What are prebiotics? Types and health benefits
Last updated: February 22nd, 2024
February 7th, 2022
Prebiotics are a big topic in nutrition these days. As with probiotics, their relationship with human health has gathered a lot of interest in recent years. Prebiotics are compounds derived from non-digestible carbohydrates that confer health benefits to the host by selectively stimulating the growth of intestinal bacteria.
What are prebiotics?
Prebiotics are non-digestible food ingredients that confer health benefits to the host by selectively stimulating the growth and/or activity of a limited number of our intestinal bacteria [1].
Fructo-oligosaccharides (FOS), galacto-oligosaccharides (GOS), and trans-galacto-oligosaccharides (TOS) are the most common prebiotics.
Fermentation of prebiotics by gut microbiota produces short-chain fatty acids (SCFAs), such as lactate, butyrate, and propionate. These SCFAs have multiple beneficial effects on the body and gut health, as SCFAs are small enough to enter blood circulation through gut cells.
The difference between probiotics and prebiotics is that, while probiotics are beneficial bacteria, prebiotics are the food for these bacteria. Both are important for human health, but they have different roles. Probiotics are live bacteria and prebiotics are compounds derived from non-digestible carbohydrates such as fibre.

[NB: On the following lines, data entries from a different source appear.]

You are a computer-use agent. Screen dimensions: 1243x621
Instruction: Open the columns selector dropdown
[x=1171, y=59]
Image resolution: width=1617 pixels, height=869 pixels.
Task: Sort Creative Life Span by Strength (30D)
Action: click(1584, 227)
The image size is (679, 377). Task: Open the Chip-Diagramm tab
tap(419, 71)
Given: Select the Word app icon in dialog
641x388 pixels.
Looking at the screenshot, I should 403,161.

What are the different types of prebiotics?
There are various types of prebiotics. These include:
• Fructans such as inulin and fructo-oligosaccharides (FOS) can promote directly or indirectly several bacterial species.

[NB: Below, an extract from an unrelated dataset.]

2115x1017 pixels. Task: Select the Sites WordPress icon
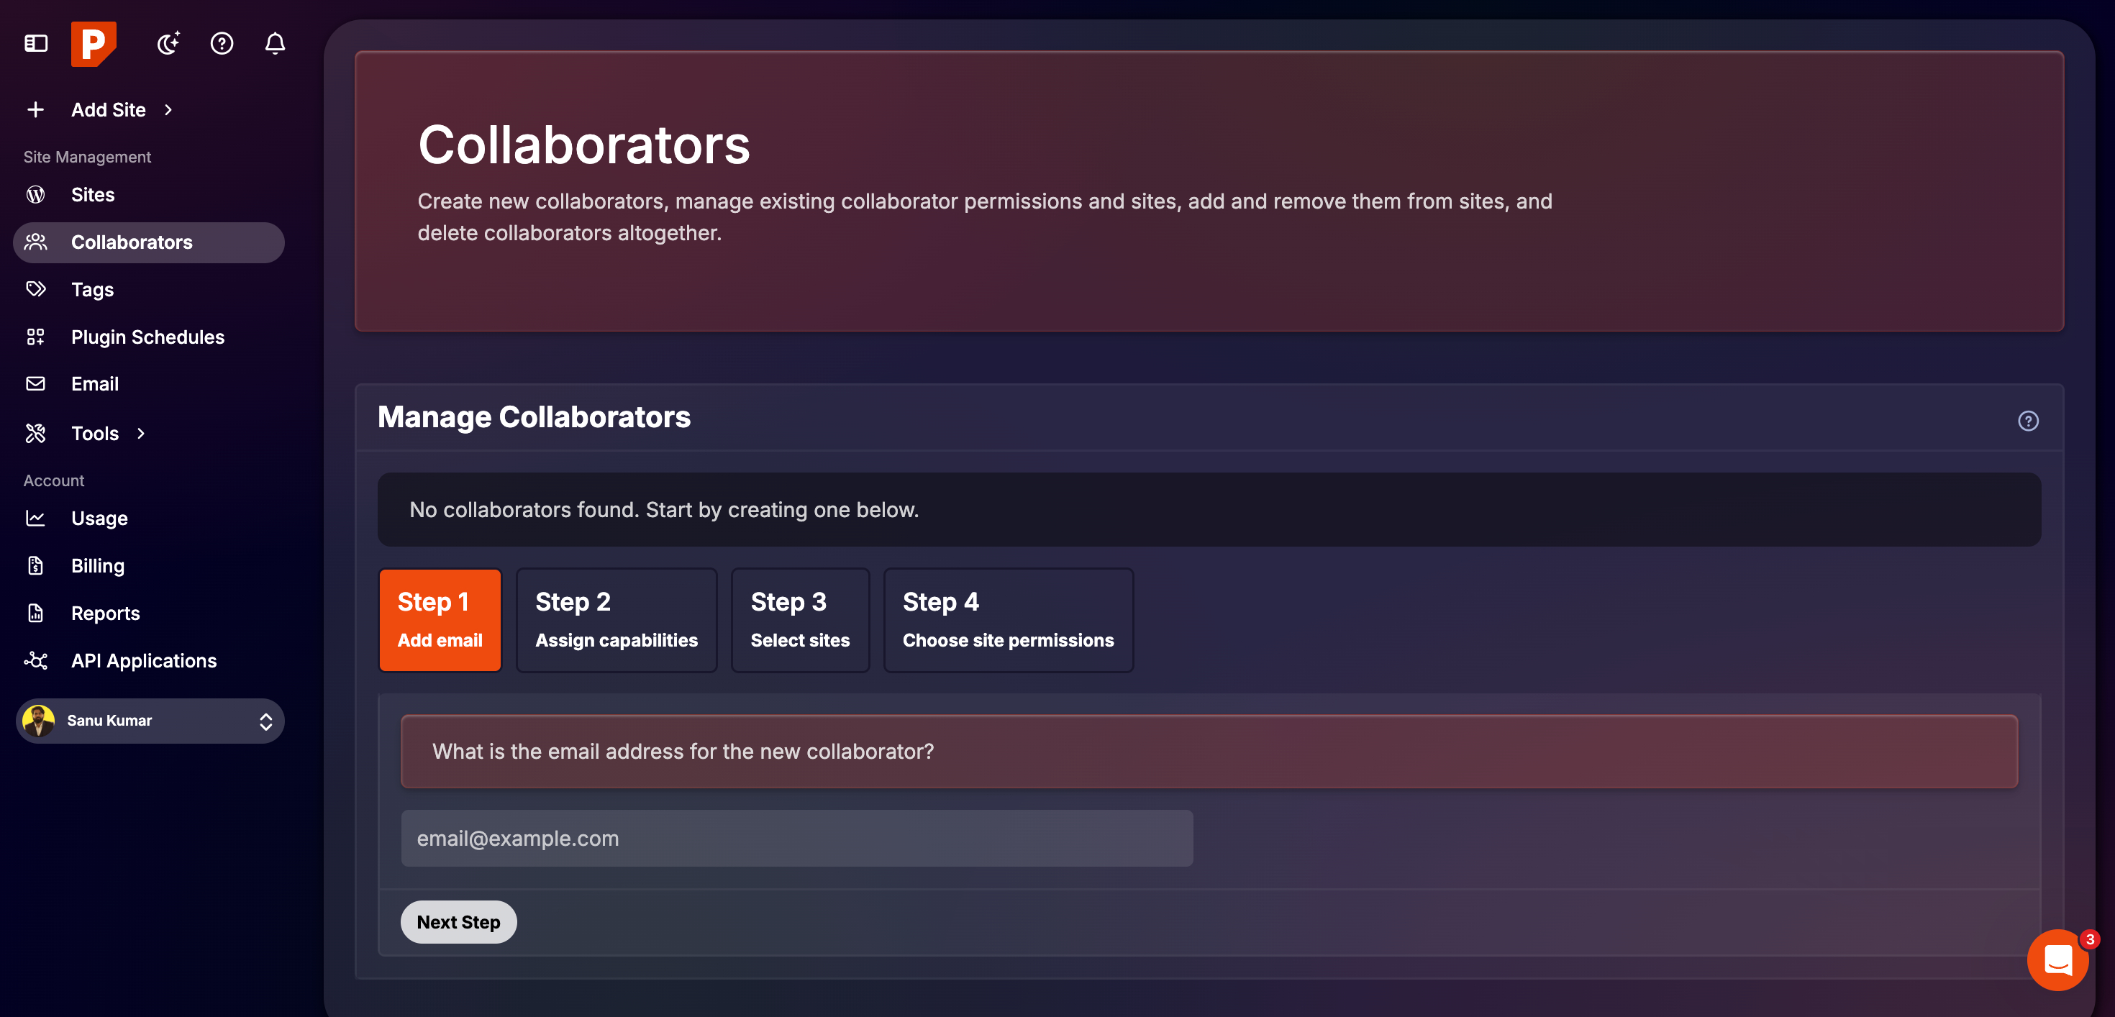click(x=37, y=195)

• Galacto-oligosaccharides (GOS) can greatly stimulate Bifidobacteria and Lactobacilli, as well as Enterobacteria, Bacteroidetes and Firmicutes to a lesser extent [2].
• Hemicellulose-derived oligosaccharides such as arabinoxylans. Arabinoxylans could produce a strong prebiotic activity, in particular bifidogenic.
• Starch and glucose-derived oligosaccharides, a type of starch resistant to small intestine digestion, can stimulate the production of butyrate, a short-chain fatty acid (SCFA) [3]. Polydextrose, a glucose-derived oligosaccharide, can also stimulate Bifidobacteria [4].
• Pectic oligosaccharides (POS): some oligosaccharides come from a polysaccharide called pectin. This type of oligosaccharide is called pectic oligosaccharide (POS).
• Non-carbohydrate oligosaccharides: although carbohydrates are more likely to meet the criteria to be considered prebiotics, there are other compounds not classified as carbohydrates, but that can be classified as prebiotics, such as some flavanols [5].
Did you know you can combine prebiotics and probiotics to create synbiotic dietary supplements? Read more about that here!
What are the health benefits of prebiotics?
Research shows that prebiotics have a beneficial effect on gut health, which is directly linked to overall well-being. In addition, prebiotics exert their positive effects via the following pathways:
• Microbiota support: prebiotics provide energy sources to gut microbiota. This way, they are able to modulate the function and composition of these microorganisms [6].
• Immune system modulation: SCFAs have multiple benefits for the immune system, such as increasing antibody responses towards pathogens [7].
• Colorectal cancer risk reduction: fermentation products of probiotics, such as butyrate, have possible protective effects against the risk of colorectal cancer [8].
• Infants gastrointestinal disorder prevention: prebiotics can redice the risk of development of necrotizing enterocolitis in preterm infants [9].
• Skin irritation conditions: the risk of development and the severity of atopic dermatitis [10, 11] could decrease after prebiotic intake.
• Cardiovascular diseases (CVD) risk reduction due to the potential of prebiotics to reduce inflammatory markers and improve lipid profile [7].
How can I add prebiotics to my diet?
Prebiotics play an important role in human health, so it is important to consume them. They can be found in foods that are high in fibre, such as vegetables, fruits, legumes and whole-grain products. Foods that are high in prebiotic fibre include:
• Wheat
• Soybeans
• Oats
• Bananas
• Tomatoes
• Berries
• Asparagus
• Garlic
• Leeks
• Onions
• Chicory
Another option to increase prebiotic intake is supplements, purchased in health food stores and online. They are usually available in capsule form, in powder blends or even in bars.
Prebiotics are generally considered safe. They can have some minor side effects, such as diarrhea, bloating and flatulence. However, prebiotics’ chain length is the main parameter related to the development of these side effects.
Prebiotics with a shorter chain length have more side effects because they ferment earlier and more rapidly, while longer chain prebiotics – such as arabinoxylans from wheat– ferment slowier.